**WHAT YOU HAVE TO DO**:
Identify all lines below that hold "ПРОДАН" and collect them.

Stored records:
══════════════════════════════
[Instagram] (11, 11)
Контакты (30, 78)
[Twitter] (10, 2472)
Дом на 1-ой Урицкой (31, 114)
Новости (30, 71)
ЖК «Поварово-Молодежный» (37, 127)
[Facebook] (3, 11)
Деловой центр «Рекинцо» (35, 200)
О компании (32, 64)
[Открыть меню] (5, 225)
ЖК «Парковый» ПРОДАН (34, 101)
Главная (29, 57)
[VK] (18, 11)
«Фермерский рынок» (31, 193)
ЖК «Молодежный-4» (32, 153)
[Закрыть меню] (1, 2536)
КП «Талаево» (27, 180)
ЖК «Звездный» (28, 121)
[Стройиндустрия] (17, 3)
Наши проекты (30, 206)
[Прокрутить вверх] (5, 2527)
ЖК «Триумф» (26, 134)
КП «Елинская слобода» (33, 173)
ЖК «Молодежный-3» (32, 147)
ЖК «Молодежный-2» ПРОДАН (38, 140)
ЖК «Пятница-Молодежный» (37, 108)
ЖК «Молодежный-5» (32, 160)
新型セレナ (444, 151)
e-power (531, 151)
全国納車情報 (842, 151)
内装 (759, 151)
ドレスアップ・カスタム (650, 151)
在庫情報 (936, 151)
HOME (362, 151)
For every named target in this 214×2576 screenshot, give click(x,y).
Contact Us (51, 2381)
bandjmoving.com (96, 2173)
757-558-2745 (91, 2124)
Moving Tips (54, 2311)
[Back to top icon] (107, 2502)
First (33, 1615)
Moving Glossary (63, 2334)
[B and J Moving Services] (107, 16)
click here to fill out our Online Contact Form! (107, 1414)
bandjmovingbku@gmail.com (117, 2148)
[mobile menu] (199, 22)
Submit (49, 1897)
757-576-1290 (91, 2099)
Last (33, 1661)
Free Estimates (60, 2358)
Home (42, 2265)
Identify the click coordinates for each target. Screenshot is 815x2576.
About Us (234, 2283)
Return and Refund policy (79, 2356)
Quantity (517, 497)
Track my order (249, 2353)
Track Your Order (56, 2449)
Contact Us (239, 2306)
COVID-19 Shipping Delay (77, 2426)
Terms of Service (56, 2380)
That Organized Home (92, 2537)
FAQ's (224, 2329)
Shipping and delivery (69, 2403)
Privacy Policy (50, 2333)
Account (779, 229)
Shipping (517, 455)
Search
══════════════════════════════
**RESULT OF THE EXERCISE**:
ЖК «Парковый» ПРОДАН (34, 101)
ЖК «Молодежный-2» ПРОДАН (38, 140)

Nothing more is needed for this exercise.